With the line containing "Given: Click the 2022 x-axis tick label" as the start and the line containing "Image resolution: width=800" as the end, transcribe that span of the entries below exactly, including both.

### SUPPLIED RECORDS
*-*-*
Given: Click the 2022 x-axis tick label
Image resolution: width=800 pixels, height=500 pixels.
*-*-*
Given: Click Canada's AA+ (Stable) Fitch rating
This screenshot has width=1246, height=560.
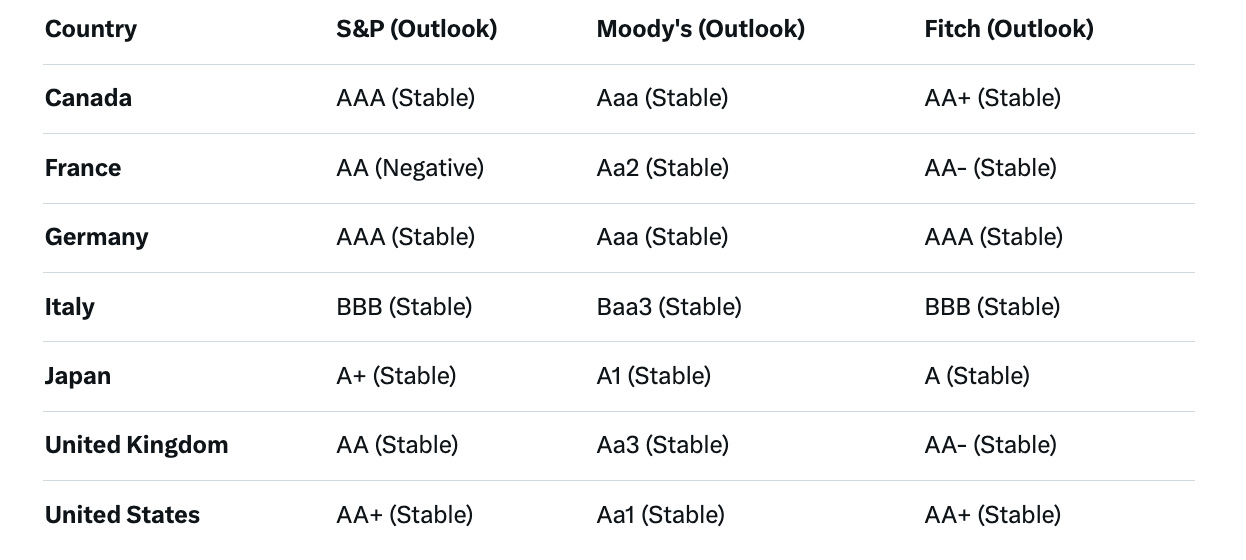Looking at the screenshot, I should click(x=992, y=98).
*-*-*
### ANSWER SPACE
Given: Click the 2022 x-axis tick label
Image resolution: width=800 pixels, height=500 pixels.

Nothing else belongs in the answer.